*Activity*
Find the string "after" in the data, and copy out each line that has it.

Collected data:
· · ·

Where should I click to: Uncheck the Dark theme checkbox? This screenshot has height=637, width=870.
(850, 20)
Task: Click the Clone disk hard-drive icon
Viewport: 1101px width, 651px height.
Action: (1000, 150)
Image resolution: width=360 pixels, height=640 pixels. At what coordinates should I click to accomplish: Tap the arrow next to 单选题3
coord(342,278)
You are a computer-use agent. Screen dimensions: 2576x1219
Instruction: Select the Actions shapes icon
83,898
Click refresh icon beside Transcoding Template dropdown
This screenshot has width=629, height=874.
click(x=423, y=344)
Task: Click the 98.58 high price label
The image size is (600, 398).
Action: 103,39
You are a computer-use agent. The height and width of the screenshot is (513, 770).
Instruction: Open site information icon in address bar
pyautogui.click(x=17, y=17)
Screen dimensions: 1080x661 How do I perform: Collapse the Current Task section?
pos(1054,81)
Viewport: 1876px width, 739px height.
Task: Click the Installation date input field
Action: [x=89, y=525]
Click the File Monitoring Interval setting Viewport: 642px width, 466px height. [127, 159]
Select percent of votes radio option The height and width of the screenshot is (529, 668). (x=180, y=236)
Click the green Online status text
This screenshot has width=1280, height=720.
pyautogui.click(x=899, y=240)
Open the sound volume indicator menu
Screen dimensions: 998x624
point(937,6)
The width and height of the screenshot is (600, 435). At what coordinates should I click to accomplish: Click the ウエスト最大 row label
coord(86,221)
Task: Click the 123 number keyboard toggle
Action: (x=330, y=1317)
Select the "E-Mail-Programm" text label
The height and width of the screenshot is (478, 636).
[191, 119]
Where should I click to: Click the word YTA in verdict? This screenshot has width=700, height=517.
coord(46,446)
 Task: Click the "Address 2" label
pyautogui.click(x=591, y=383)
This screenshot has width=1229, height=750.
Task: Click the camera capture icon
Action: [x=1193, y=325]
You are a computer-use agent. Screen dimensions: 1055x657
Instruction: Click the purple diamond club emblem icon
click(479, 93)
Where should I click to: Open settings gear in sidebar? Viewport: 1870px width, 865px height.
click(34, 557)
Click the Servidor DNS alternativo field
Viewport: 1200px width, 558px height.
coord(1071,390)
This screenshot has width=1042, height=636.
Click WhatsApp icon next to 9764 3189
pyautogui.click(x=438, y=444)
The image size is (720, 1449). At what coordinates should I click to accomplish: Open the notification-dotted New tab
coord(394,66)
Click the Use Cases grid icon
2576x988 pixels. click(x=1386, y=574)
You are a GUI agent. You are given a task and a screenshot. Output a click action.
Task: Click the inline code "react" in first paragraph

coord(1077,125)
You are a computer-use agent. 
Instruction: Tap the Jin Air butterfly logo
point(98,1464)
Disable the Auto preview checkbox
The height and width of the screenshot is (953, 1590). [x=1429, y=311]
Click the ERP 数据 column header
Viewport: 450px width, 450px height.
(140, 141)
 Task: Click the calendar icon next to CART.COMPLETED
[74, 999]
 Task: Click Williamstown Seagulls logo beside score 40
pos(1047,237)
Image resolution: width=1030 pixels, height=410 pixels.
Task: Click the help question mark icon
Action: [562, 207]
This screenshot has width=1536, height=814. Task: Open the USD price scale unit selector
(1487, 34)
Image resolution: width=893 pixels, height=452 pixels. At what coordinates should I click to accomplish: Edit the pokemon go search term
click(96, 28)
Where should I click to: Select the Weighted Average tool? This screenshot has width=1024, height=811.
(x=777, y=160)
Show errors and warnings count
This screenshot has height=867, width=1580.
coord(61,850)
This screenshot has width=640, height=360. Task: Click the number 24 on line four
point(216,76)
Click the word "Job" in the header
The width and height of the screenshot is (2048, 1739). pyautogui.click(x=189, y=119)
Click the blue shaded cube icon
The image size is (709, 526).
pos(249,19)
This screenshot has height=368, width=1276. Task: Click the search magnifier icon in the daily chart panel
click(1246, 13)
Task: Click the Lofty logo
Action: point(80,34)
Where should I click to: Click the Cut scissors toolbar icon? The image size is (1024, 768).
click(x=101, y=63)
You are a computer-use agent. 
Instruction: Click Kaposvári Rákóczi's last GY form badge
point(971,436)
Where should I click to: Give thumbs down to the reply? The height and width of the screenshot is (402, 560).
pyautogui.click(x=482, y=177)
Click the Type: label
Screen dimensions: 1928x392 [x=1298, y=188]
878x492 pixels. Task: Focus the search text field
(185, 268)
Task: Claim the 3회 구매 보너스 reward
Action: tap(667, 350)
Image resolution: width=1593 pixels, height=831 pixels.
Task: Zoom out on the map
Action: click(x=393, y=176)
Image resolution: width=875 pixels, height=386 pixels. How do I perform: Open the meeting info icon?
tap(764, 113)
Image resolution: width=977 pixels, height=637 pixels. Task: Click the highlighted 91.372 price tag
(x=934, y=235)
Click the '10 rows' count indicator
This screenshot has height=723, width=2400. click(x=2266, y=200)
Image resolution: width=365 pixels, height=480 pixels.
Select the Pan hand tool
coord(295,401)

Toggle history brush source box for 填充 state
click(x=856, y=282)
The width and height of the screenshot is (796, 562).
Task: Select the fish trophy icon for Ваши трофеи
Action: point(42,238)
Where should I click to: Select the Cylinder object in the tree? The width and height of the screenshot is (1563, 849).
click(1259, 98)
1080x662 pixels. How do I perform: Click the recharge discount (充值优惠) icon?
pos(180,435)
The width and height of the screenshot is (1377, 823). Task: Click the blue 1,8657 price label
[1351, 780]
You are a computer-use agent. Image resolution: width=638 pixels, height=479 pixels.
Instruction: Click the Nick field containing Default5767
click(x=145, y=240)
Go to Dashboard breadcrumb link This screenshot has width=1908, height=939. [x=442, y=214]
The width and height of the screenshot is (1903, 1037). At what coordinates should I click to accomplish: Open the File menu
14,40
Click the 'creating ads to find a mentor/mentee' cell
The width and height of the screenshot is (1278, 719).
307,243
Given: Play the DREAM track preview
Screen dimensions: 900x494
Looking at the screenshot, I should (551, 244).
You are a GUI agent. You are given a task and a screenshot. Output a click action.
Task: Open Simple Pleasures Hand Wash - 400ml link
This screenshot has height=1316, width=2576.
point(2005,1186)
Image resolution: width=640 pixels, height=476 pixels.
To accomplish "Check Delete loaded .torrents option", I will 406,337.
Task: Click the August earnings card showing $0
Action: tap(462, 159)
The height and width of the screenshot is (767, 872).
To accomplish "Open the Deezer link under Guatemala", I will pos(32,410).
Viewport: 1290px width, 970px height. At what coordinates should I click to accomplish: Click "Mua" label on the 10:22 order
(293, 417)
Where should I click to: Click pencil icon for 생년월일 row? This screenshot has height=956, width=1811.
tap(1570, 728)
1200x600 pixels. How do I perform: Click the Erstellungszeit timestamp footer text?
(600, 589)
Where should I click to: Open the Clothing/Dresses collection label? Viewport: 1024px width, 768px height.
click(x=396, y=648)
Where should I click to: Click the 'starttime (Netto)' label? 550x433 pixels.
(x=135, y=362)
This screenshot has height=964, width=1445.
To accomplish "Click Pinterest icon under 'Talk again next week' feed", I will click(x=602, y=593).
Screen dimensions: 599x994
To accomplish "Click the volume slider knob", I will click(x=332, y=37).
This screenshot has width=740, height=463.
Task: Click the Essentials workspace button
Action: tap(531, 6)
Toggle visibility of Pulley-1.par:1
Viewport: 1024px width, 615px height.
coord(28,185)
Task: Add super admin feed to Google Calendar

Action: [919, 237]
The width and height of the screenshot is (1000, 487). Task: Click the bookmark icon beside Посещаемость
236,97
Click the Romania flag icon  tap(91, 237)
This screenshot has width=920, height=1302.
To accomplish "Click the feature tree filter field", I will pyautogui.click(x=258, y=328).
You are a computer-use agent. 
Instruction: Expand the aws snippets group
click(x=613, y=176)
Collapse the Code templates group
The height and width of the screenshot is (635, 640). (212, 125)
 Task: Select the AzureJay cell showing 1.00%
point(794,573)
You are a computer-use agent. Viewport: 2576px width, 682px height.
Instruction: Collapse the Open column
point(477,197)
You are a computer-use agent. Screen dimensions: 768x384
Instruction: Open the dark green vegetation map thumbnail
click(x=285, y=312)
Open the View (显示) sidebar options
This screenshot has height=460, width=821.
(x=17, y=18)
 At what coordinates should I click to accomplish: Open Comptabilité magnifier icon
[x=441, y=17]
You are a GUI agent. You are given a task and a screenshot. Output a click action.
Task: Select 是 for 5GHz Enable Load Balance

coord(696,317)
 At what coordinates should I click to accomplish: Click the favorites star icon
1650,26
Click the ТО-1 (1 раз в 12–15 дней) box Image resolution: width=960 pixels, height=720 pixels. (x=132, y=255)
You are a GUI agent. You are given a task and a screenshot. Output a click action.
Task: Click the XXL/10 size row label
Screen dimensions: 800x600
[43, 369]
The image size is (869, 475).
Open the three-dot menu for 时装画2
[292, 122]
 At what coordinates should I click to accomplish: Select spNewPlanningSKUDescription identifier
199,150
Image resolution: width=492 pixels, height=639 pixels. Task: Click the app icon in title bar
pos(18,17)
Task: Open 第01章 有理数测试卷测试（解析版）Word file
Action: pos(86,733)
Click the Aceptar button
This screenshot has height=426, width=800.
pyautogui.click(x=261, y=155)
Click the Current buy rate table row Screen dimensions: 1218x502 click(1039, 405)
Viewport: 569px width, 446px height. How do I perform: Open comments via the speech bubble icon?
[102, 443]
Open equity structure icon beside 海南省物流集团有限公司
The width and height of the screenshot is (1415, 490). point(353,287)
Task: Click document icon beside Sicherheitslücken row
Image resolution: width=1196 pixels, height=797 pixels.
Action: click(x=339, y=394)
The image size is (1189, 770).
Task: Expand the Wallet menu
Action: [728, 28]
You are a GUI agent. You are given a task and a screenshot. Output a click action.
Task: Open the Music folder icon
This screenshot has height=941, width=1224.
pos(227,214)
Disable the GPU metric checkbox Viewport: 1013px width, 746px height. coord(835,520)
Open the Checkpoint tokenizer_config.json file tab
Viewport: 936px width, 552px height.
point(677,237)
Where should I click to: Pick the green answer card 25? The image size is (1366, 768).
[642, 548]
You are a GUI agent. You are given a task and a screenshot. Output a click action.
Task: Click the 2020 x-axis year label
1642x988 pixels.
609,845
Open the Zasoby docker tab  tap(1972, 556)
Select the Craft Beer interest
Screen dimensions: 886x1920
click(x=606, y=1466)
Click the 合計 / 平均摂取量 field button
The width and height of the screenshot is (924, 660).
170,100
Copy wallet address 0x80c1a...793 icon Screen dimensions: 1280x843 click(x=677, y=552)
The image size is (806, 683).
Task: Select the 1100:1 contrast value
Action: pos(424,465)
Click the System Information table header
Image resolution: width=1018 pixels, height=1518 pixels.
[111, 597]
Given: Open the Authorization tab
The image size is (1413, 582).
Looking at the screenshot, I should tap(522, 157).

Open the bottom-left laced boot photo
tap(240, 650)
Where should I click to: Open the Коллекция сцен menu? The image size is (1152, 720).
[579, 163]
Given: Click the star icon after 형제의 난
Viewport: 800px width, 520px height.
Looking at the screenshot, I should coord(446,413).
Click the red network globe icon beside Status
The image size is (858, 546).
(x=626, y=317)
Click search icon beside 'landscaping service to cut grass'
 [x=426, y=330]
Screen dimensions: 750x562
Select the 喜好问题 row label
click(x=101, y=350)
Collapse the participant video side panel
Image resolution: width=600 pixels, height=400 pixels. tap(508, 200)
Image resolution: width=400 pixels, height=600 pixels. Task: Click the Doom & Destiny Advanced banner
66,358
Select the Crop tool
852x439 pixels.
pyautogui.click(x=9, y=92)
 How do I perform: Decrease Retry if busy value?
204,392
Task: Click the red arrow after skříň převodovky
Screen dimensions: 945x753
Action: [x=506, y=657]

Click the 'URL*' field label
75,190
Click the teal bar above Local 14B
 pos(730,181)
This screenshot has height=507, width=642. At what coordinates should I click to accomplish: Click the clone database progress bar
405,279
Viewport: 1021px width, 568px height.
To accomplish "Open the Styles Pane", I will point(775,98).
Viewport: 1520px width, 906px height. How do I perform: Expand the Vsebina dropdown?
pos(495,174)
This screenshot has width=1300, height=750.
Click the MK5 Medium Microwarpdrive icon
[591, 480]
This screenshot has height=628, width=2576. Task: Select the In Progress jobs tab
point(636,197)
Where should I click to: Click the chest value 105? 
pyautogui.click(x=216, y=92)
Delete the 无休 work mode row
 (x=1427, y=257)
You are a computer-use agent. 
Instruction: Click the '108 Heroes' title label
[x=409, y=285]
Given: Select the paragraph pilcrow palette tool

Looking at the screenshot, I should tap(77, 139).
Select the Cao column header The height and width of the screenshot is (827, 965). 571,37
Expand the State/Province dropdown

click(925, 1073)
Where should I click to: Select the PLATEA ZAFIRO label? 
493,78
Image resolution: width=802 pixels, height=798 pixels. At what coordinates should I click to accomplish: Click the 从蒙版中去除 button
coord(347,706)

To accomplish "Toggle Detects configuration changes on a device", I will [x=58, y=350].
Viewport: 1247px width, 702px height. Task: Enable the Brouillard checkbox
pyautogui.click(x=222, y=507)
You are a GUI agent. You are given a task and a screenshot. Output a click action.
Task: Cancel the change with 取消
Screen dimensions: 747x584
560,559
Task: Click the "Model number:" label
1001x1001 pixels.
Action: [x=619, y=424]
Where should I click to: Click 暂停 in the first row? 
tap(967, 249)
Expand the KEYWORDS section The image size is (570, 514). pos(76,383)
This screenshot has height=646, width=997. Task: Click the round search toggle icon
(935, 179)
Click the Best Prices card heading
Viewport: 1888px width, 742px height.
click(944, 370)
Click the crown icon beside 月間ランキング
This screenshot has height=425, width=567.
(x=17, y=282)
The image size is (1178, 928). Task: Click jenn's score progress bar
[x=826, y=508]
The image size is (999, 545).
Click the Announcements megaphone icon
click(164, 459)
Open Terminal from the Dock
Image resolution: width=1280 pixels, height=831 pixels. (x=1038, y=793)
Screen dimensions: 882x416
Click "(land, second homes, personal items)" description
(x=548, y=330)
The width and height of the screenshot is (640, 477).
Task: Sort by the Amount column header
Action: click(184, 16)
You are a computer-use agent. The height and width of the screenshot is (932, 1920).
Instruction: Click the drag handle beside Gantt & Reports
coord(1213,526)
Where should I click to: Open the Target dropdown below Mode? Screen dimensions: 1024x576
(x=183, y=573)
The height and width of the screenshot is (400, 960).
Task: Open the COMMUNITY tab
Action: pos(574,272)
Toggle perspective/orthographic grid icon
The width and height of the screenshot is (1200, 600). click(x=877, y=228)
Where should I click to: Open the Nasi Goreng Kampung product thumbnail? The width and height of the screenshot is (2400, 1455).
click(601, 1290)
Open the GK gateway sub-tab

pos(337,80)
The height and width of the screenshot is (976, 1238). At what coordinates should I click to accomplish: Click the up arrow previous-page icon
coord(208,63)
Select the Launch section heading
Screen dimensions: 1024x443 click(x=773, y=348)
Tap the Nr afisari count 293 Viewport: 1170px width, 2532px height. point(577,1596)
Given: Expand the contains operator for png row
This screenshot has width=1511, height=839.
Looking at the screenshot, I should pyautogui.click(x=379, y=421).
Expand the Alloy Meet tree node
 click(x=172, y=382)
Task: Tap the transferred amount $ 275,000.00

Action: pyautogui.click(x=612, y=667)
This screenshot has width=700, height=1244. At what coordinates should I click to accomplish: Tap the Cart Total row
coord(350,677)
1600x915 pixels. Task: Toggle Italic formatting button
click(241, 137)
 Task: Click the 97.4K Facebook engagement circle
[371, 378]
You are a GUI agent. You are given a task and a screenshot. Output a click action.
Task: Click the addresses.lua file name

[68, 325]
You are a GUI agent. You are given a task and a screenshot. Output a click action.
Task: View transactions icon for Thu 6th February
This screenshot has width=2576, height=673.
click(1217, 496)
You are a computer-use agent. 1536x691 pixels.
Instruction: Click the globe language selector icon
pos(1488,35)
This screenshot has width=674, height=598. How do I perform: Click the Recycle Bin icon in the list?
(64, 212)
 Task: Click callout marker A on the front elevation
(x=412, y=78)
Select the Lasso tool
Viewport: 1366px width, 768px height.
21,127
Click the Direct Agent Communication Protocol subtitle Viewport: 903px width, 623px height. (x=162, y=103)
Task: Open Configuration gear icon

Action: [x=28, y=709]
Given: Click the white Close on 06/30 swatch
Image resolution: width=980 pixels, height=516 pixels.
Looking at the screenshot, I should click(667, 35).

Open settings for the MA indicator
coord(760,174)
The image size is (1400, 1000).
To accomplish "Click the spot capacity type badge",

· · ·

*Answer to the exercise*
Given: Click the star icon after 형제의 난
Task: Click the red arrow after skříň převodovky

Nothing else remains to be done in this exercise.